== INFORMATION SUPPLIED ==

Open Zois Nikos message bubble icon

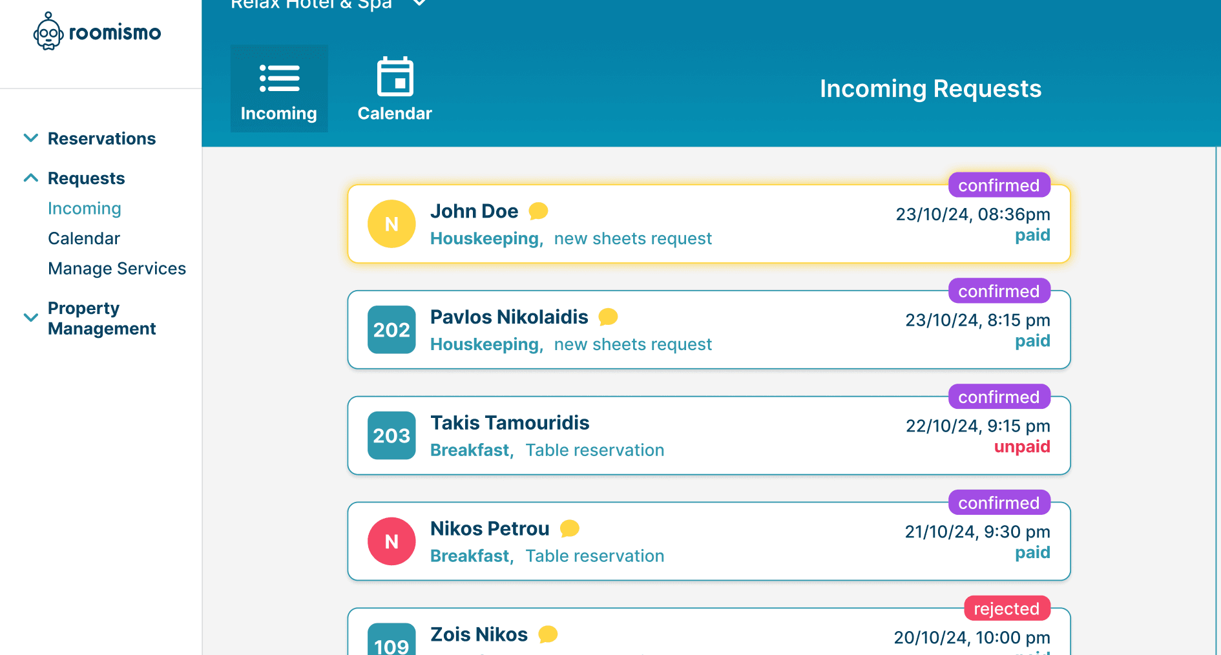[x=548, y=634]
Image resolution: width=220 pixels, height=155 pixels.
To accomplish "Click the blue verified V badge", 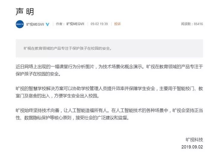I will tap(48, 24).
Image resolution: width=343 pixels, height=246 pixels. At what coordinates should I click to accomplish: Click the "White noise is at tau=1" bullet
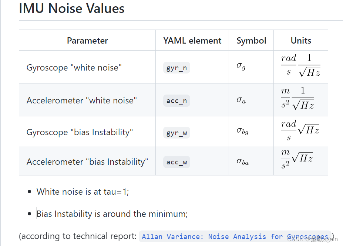click(83, 192)
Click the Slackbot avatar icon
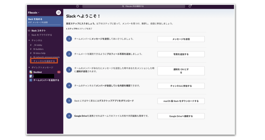This screenshot has height=140, width=265. coord(31,72)
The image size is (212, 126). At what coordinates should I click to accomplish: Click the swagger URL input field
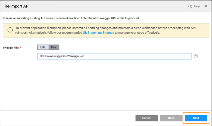114,56
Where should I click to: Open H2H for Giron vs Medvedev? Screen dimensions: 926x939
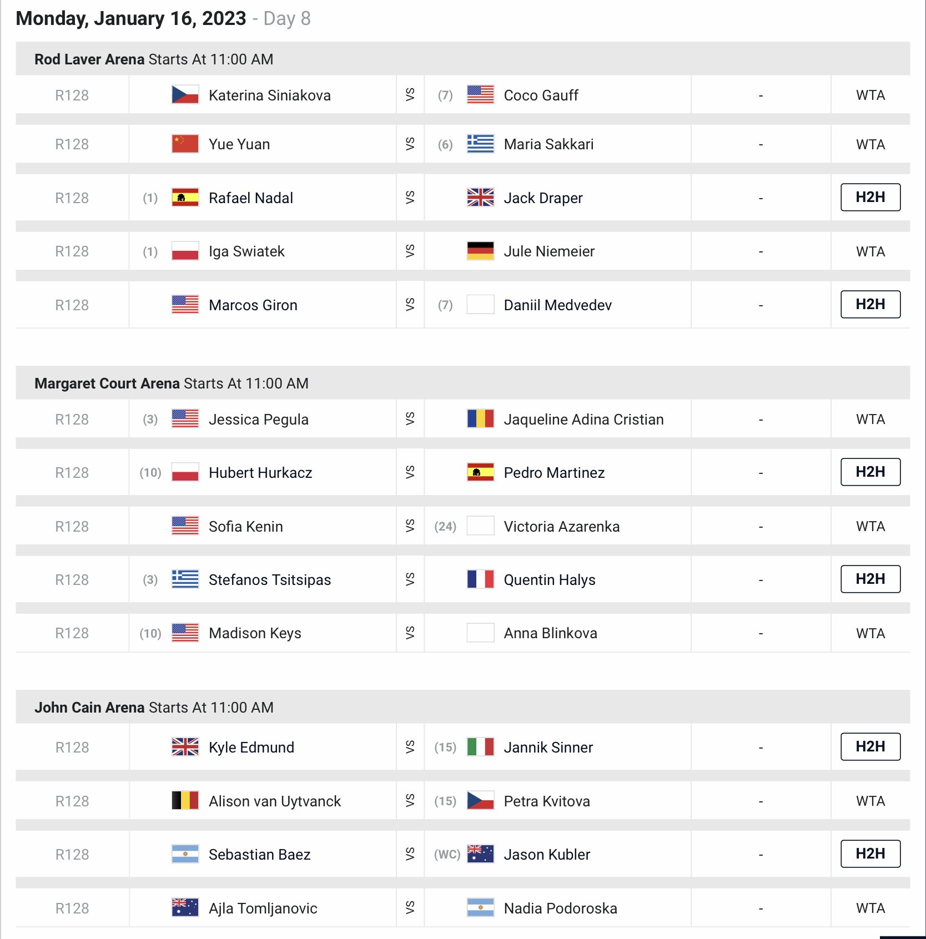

===

ASSIGNMENT – Repeat exactly the line containing "Click the Slackbot avatar icon" and every line after it through the end of the records, and nothing else. Leave the pictures out.

REPLY TO THE EXERCISE –
Click the Slackbot avatar icon
This screenshot has height=140, width=265. coord(31,72)
The image size is (212, 126). At what coordinates should I click to accomplish: Click the swagger URL input field
114,56
Where should I click to: Open H2H for Giron vs Medvedev? Screen dimensions: 926x939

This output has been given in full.